Tori fixes me with a triumphant look, slowly declaring, "Do you know why, Sandra? Because they are cornflake girls. And there you have it! If anybody asks me what a cornflake girl is, there they are," she gestures. "They're wearing their flakes shamelessly. And again, there's that sense of betrayal. It's not the men that bug me, it's the women who don't understand. It goes back to they can't look at the rage inside themselves. They can't look at the part of them that also has violated other women. A lot of women... this is where it goes back to: Under The Pink, under the concept of woman. That's really what we are talking here."

Tori's pacing again, using her hands for emphasis as she goes into an intense summation of Under the Pink. "In 'God,' the strength of woman, the heartbreak that women: there is no resolve with some women. In 'Past the Mission,' desperately wanting to break free from being a victim and having Trent come, the raging man, but being very supportive of the woman. In 'Baker, Baker,' saying 'I am the one that hasn't been able to be intimate.' In 'The Wrong Band,' the hooker's saying 'I have a voice here that's worth believing. I got in over my head.'

"The consciousness is divided. You're either looking at who you are, or you're not. Yeah. 'The Waitress,' the rage, the betrayal. The whole 'you are not a woman, you are a lizard with a stolen pussy. You have no right to be a woman.' Then it's 'Tori, what right do you have to judge her?' Then it sums it up: 'but I believe in peace, bitch.' I mean that's really it. It's hanging onto your beliefs but one hand's on the neck and you're going 'three to five, three to five, I don't know, broomstick up the butt every day, I don't think I can do this...' get out of the room quick, she's not worth it. It's not your job. Why can't you just see that she doesn't get it?

"And when they are in a position, some of these women, to hurt other woman... it just... you want to rip their heads off," she snaps, pausing to take a sip of her water then continuing to pace. "'Cornflake Girl,' that's the initial betrayal, the whole seed of the division. Cornflakes and raisins: cereal. 'Icicle,' the little girl reclaiming her numb parts, her sexuality that was lost with her religion, 'Cloud on My Tongue' dealing with Eve... dealing with feeling inferior, that somebody else has something that you want."

Tori suddenly halts to stare at me, softly asking, "I don't know why I feel the need to tell you all this but I just do. Do you mind?" Not at all. I'm just watching the sparks fly.

She nods with a smile… "'Space Dog:' we've worshiped everything else, why not him?
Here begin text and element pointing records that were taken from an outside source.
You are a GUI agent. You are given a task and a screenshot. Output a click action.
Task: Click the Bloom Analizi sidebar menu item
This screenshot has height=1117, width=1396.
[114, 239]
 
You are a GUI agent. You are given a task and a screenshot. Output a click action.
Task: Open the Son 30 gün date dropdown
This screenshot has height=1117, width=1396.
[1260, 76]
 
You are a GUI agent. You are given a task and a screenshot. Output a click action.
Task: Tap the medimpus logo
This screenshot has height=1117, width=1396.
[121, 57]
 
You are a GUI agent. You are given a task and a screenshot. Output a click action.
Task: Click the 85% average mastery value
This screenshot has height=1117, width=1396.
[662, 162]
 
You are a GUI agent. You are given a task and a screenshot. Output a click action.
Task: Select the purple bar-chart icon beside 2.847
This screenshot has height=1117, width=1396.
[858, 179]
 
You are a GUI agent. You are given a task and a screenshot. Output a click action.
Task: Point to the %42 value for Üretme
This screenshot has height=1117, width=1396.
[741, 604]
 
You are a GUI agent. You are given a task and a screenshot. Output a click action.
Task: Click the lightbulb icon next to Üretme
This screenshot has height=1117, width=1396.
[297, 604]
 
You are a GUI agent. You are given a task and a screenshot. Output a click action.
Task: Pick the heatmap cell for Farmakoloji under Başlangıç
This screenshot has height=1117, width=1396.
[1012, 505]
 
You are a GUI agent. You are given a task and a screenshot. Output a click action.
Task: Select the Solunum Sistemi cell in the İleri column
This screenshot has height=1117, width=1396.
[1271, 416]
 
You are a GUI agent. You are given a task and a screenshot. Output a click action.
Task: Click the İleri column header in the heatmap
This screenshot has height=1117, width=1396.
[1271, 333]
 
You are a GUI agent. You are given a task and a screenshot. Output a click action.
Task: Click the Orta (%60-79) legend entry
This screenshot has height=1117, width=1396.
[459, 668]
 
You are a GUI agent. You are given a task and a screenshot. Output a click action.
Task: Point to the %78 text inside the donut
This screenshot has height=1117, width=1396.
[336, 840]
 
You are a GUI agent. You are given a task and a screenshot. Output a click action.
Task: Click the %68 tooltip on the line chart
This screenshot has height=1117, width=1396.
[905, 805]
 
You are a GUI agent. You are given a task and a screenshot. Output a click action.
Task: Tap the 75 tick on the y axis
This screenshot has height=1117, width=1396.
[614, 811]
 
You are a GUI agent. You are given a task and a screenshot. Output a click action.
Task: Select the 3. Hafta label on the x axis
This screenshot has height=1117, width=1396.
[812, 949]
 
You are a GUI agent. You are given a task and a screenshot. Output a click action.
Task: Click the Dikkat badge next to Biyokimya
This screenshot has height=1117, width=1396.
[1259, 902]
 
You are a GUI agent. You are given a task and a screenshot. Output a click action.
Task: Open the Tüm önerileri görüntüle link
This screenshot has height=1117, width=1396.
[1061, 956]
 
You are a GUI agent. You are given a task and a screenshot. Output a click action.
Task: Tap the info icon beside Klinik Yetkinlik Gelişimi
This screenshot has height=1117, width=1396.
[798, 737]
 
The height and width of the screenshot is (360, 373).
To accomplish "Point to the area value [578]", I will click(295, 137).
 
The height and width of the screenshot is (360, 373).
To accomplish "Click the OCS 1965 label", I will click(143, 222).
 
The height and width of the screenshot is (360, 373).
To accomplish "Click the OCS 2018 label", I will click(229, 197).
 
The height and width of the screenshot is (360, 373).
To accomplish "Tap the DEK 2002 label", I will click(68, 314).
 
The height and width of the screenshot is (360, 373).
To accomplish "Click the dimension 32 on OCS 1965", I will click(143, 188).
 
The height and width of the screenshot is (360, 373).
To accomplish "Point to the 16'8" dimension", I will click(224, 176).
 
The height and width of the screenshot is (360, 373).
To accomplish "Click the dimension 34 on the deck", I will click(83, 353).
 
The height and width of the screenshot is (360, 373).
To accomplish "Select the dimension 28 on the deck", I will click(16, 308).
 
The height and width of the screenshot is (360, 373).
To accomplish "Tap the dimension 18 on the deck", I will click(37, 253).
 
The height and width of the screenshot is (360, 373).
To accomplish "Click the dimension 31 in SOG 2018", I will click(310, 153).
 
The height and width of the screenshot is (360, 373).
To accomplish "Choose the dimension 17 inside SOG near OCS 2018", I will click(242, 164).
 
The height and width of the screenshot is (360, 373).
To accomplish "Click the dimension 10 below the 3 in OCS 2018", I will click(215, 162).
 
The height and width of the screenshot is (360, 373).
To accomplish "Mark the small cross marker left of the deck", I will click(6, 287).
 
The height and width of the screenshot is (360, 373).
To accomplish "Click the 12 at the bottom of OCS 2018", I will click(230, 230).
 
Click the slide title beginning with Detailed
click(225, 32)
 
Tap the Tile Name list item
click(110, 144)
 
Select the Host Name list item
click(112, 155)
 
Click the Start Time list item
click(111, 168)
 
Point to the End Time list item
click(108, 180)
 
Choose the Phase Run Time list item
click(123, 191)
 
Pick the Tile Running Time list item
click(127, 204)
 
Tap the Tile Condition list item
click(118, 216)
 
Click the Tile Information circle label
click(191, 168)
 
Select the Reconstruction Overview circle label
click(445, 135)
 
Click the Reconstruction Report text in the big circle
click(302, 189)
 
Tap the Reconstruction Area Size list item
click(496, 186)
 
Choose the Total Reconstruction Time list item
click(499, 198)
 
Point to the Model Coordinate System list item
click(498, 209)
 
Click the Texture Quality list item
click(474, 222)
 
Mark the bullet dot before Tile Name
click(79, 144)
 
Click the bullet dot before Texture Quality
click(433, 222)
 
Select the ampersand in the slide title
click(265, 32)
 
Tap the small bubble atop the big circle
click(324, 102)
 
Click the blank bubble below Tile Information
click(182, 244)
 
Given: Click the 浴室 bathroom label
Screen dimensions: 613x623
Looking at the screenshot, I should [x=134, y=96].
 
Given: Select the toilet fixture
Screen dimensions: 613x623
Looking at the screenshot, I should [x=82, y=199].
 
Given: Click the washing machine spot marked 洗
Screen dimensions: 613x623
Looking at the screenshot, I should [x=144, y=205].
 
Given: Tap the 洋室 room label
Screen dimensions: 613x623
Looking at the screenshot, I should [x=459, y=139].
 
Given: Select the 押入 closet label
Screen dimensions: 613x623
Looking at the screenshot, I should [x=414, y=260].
And of course 'Anastasia,' which is the final of the finale."

Quite a concise summation! But those rapid descriptions tell me Tori's definitely challenged herself as much as her audience. "It's been very hard: emotionally, it's been hard. It doesn't read like a diary like the first one. It's definitely reader participation. This is not about voyeurism. This is not about looking in. This is about you have to crawl into the painting and take yourself there," she sighs.

Under the Pink is a totally different type of exploration, more of a obstacle course of what you are discovering about yourself and other women. And on the live front, Tori knows this time it's going to be even more difficult. "With all of the songs together, all of the meanings change," she notes.

It's going to be a new experience but it's also going to be one amazing musical journey. And this time I'll take extra tissues.

Tori suddenly gives me a beautiful smile, declaring, "I am so glad you get it. It's thrilling to me that you understand what I tried to do on this."

Am I blushing? But people will have to grow with this one. Growth requires effort and the people who make it will be rewarded by the complexity of this album's music and emotions. Under the Pink's strong leap into the charts proves there's many clever raisins willing to work for their entertainment. Bravo. The cornflake girls of both sexes are going to be left in the bowl while the brave raisins take off with the emotional mental milk.

There's an inner mindset where the world is still Under The Pink. It's a warm thought. And guess who's number one on the charts there?